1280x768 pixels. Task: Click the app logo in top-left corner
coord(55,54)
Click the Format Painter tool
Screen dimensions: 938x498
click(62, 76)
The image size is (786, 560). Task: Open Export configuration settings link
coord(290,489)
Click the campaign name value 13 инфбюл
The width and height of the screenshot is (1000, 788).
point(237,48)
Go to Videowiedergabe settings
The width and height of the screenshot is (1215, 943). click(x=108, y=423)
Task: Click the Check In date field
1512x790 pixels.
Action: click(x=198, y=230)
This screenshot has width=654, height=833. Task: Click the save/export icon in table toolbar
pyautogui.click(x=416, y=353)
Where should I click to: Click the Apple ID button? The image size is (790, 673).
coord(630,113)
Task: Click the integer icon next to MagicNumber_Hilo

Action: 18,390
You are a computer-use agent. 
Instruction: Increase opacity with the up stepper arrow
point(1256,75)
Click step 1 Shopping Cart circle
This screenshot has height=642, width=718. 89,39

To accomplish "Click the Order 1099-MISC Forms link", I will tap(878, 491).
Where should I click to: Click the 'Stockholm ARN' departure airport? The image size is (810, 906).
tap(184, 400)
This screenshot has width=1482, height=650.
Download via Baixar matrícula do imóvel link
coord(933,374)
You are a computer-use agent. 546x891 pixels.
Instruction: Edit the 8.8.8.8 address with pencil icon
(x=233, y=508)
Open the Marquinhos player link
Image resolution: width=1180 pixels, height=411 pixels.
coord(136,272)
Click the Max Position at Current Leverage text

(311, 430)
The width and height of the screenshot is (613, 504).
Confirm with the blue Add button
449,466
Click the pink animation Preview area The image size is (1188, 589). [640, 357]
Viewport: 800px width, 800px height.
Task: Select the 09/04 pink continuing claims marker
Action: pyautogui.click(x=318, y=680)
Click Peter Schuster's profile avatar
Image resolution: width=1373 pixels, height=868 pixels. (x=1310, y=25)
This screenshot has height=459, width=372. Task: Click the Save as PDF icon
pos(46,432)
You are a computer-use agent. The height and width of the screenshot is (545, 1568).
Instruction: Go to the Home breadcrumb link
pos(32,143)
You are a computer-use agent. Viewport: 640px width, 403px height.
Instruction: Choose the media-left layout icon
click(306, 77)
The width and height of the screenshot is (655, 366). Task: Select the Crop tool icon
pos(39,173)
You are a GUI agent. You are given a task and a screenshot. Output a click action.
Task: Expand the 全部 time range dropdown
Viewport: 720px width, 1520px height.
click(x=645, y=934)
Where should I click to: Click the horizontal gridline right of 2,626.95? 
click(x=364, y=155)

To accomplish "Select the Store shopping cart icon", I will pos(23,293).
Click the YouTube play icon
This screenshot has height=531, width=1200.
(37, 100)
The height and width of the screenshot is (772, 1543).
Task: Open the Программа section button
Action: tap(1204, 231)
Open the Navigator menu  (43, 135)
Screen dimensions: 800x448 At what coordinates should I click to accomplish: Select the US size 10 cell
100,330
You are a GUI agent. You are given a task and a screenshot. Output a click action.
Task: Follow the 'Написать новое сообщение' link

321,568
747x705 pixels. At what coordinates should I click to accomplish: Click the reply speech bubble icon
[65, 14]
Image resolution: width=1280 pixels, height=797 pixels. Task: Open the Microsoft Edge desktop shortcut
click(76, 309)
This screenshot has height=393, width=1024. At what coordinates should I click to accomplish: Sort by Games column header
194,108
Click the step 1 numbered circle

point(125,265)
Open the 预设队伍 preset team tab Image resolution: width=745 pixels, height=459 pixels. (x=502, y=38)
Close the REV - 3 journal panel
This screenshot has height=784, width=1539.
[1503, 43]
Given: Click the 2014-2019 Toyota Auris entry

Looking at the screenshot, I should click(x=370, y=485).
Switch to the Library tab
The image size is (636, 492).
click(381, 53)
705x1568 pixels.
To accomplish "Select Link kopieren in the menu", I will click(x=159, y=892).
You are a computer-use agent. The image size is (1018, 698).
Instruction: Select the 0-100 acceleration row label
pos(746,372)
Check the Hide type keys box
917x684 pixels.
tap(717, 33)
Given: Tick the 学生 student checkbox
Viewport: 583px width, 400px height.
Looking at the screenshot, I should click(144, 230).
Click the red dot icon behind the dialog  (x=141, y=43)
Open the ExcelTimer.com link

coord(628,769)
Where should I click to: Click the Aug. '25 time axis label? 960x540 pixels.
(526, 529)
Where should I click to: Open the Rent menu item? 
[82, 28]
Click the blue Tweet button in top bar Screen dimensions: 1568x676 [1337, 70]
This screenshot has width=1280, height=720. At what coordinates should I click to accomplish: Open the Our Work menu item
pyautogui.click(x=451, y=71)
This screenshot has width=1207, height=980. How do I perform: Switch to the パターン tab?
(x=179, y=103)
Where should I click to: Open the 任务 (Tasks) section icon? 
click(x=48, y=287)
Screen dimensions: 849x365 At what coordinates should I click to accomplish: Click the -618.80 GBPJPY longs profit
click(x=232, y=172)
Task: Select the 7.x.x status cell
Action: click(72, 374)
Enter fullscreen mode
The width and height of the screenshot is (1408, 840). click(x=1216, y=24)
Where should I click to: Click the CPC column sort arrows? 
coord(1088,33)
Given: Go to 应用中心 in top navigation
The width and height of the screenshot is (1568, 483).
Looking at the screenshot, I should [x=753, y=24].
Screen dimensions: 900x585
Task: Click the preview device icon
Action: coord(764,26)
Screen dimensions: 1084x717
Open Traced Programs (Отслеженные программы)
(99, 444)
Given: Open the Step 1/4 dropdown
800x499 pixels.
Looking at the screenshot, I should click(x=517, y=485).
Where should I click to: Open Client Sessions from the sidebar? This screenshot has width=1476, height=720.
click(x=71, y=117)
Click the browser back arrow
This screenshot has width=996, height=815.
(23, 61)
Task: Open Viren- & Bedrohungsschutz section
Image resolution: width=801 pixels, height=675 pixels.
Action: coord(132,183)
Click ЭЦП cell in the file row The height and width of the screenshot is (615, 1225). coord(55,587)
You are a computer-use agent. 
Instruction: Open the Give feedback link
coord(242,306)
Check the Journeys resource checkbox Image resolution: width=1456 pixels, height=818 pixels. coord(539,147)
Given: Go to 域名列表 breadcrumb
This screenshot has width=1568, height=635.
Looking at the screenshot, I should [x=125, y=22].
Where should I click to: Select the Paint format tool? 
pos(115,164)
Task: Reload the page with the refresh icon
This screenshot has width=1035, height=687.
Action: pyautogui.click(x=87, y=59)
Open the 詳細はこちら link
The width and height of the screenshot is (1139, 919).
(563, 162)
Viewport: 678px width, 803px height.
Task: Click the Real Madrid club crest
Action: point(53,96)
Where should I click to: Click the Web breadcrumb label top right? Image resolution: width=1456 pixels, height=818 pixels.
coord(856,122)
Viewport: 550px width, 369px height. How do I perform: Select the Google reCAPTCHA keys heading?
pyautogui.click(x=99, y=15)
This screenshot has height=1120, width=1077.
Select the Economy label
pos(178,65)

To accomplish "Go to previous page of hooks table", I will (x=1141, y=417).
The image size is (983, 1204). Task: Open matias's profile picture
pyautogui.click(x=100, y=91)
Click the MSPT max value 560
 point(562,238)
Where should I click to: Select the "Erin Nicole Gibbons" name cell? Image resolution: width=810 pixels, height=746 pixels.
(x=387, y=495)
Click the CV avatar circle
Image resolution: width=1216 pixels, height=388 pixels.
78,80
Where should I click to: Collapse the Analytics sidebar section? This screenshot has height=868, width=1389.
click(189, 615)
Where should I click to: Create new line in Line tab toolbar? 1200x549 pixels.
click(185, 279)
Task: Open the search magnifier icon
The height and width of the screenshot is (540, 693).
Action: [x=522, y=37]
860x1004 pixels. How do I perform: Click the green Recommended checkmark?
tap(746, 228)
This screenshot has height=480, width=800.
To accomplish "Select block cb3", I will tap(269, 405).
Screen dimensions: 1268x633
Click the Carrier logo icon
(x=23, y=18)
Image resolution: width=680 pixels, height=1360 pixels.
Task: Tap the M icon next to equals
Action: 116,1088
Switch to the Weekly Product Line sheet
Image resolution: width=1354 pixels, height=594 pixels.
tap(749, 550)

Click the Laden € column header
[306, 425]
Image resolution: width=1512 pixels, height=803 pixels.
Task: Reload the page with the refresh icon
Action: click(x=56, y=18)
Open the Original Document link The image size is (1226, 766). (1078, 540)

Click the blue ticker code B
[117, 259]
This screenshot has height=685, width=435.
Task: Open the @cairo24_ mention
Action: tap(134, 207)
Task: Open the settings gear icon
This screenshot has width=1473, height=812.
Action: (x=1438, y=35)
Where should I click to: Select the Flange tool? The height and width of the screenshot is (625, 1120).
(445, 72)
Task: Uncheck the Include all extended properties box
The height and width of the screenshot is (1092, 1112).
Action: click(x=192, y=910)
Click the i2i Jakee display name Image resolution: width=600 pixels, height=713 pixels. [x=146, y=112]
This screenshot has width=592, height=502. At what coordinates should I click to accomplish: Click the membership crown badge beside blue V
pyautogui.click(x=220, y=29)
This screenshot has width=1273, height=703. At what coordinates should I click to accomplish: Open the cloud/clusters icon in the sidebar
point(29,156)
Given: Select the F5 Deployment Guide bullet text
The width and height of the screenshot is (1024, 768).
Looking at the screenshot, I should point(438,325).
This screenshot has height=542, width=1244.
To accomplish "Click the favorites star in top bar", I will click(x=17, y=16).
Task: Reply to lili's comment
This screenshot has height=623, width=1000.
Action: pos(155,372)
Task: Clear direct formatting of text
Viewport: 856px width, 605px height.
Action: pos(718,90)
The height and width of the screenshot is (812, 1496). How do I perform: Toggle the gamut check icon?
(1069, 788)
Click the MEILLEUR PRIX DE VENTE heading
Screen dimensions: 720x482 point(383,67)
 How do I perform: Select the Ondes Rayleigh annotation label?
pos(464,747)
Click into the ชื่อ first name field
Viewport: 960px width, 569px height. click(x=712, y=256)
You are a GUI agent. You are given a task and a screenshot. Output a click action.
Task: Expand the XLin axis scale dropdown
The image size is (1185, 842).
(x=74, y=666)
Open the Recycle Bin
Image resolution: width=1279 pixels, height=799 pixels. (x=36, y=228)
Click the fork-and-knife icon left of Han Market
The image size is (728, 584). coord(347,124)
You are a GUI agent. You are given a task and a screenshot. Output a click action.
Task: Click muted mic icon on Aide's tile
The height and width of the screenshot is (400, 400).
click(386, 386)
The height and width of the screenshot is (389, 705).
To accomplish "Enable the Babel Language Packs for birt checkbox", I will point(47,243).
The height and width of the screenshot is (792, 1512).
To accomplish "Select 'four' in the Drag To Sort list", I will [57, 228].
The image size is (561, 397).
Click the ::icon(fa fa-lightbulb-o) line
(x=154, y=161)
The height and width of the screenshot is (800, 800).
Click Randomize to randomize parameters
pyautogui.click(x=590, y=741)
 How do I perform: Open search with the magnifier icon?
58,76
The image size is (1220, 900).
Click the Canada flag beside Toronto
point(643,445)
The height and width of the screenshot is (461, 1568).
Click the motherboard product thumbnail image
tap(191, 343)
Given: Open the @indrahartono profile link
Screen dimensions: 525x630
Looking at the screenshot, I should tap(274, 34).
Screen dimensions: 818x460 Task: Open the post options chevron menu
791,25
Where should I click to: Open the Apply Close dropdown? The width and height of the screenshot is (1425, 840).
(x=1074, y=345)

# Task description
Each line above that carries the string "checkbox" has to be returned.

# The completed task
Given: Tick the 学生 student checkbox
Check the Journeys resource checkbox Image resolution: width=1456 pixels, height=818 pixels. coord(539,147)
To accomplish "Enable the Babel Language Packs for birt checkbox", I will point(47,243).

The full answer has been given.